═════ Document source
LE MINISTRE DU REVENU NATIONAL,

intimé.

[TRADUCTION FRANÇAISE OFFICIELLE]

 

 

Appel entendu le 13 avril 2011, à Edmonton (Alberta)

 

Devant : L’honorable juge Judith Woods

 

Comparutions :

 

Représentante de l’appelant :

Mme Joan Bone

 

Avocate de l’intimé :

Me Mary Softley

 

 

 

JUGEMENT

L’appel des décisions prises par le ministre du Revenu national en vertu de la Loi sur l’assurance-emploi et du Régime de pensions du Canada selon lesquelles Kevan Simms exerçait auprès de l’appelant un emploi assurable et ouvrant droit à pension pendant la période du 1er juin au 8 septembre 2009 est accueilli, et les décisions sont annulées. Chaque partie assumera ses propres dépens.

 

 

       Signé à Ottawa (Ontario), ce 19e jour d’avril 2011.

 

« J. M. Woods »

Juge Woods

 

 

 

 

Traduction certifiée conforme

ce 23e jour de juin 2011.

 

Marie-Christine Gervais

 


 

 

Référence : 2011 CCI 217

Date : 20110419

Dossiers : 2010-2938(CPP)

2010-2939(EI)

 

 

ENTRE :

 

DOUGLAS NORMAN,

appelant,

et

 

LE MINISTRE DU REVENU NATIONAL,

intimé.

 

[TRADUCTION FRANÇAISE OFFICIELLE]

 

MOTIFS DU JUGEMENT

 

 

La juge Woods

 

[1]              Dans le présent appel interjeté en vertu de la Loi sur l’assurance‑emploi et du Régime de pensions du Canada, Douglas Norman conteste les décisions du ministre du Revenu national (le « ministre ») selon lesquelles M. Norman a engagé Kevan Simms (le « travailleur ») à titre d’employé. L’appelant soutient que le travailleur était un entrepreneur indépendant.

 

[2]              La période en cause est du 1er juin au 8 septembre 2009.

 

[3]              Les principes juridiques à appliquer dans un cas comme celui-ci sont bien connus. En fait, il faut se demander si le travailleur exploitait une entreprise pour son propre compte. Les critères exposés dans l’arrêt Wiebe Door, souvent cité, à savoir le contrôle, les chances de bénéfice et le risque de perte ainsi que la propriété des instruments de travail doivent figurer parmi les facteurs à prendre en compte. Par ailleurs, si les parties s’entendent pour que leur relation soit régie par un contrat d’entreprise ou bien par un contrat de louage de services, l’intention des parties régira leur relation à condition que la relation effective s’accorde avec cette intention.

 

Analyse

 

[4]              L’appelant exploite une entreprise de couverture en tant qu’entreprise individuelle. Les travaux de couverture sont réalisés en équipes d’environ deux à sept personnes. Le travailleur fréquentait l’école secondaire à l’époque, et il a travaillé pour l’appelant pendant l’été.

 

[5]              L’entreprise est organisée en fonction du fait que tous les membres de l’équipe sont des entrepreneurs indépendants. L’appelant a affirmé qu’il voulait éviter autant de travaux d’écriture que possible. Les membres de l’équipe comprennent qu’ils sont tenus aux obligations relatives à l’impôt sur le revenu, au Régime de pensions du Canada et à la taxe sur les produits et services.

 

[6]              De manière générale, les activités de l’entreprise s’accordent avec cette intention. En particulier :

 

a)                 Les membres de l’équipe ne sont nullement tenus de travailler exclusivement pour l’appelant ni de travailler à des travaux particuliers.
══════════
### Vos tâches:
**A.** Comment traduire en anglais cette phrase du jugement : « Le travailleur fréquentait l'école secondaire à l'époque, et il a travaillé pour l'appelant pendant l'été. » ?
**B.** Pourriez-vous écrire la suite du jugement à partir de sa dernière phrase ?
La liste n'a aucun lien avec le jugement.
═════ Données fournies
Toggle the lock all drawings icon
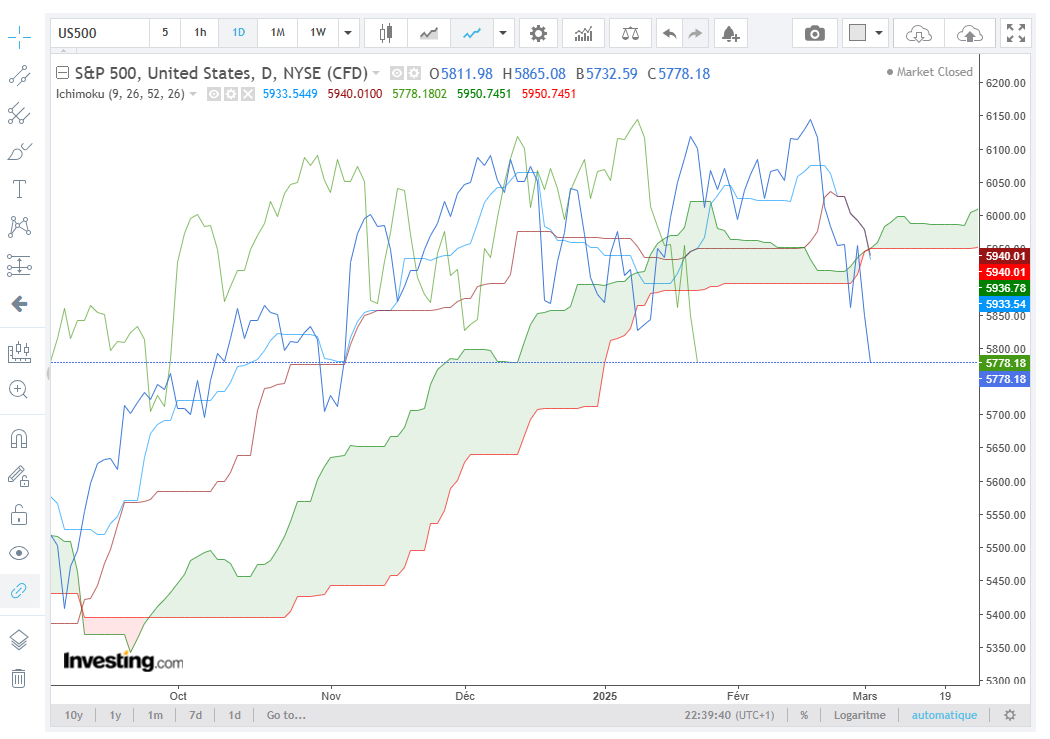[x=19, y=515]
══════════
### Corrigé de l'exercice:
**A.** At the time, the worker was attending high school, and he worked for the appellant during the summer.

**B.**
 

b)                Le travail provient généralement d’un petit nombre d’entrepreneurs qui sont bien connus de l’appelant et des autres travailleurs anciens. L’appelant choisit les travaux de couverture parmi les demandes qu’il reçoit.

 

c)                 Les travaux sont réalisés en équipe. Les membres de l’équipe participent généralement à la prise de décisions sur le chantier.

 

d)                Chaque travailleur est rémunéré selon un taux horaire qui varie en fonction de son expérience. Les membres de l’équipe se partagent ensuite à parts égales le profit net restant tiré de la réalisation des travaux particuliers.

 

e)                 Les instruments de travail sont achetés par l’appelant, mais ils font partie des dépenses qui sont partagées également entre les travailleurs. Les membres de l’équipe sont libres d’utiliser ces instruments de travail pour d’autres travaux.

 

[7]              Il est clair à mon avis que la plupart des membres de l’équipe ne sont pas engagés à titre d’employés. Leur intention est très claire, et les conditions de travail ont été établies de manière à s’accorder avec cette intention.

 

[8]              La question qui demeure est celle de savoir si le travailleur relève d’une catégorie différente. La difficulté découle du fait que le travailleur est jeune et inexpérimenté et qu’il exerçait des fonctions de bas niveau. L’avocate de l’intimée soutient qu’à cause de cela, la relation ne présente pas les caractéristiques d’un contrat d’entreprise. 

 

[9]              Je conviens avec l’intimé que le travailleur se trouvait dans une situation différente de celle des membres d’expérience de l’équipe. Il était un jeune membre de l’équipe, et sa capacité à participer au processus décisionnel général était assez limitée.

 

[10]         Cependant, bien que la situation du travailleur ait été différente, je suis d’avis qu’il était lui aussi un entrepreneur indépendant. J’examinerai tout d’abord certaines des hypothèses formulées par le ministre. Bon nombre des hypothèses ont été réfutées par le témoignage du travailleur, qui était le propre témoin de l’intimé.

 

[11]         Premièrement, le ministre a présumé que l’appelant assurait le transport du travailleur jusqu’aux chantiers. Compte tenu du témoignage du travailleur, je reconnais que cette hypothèse a été réfutée.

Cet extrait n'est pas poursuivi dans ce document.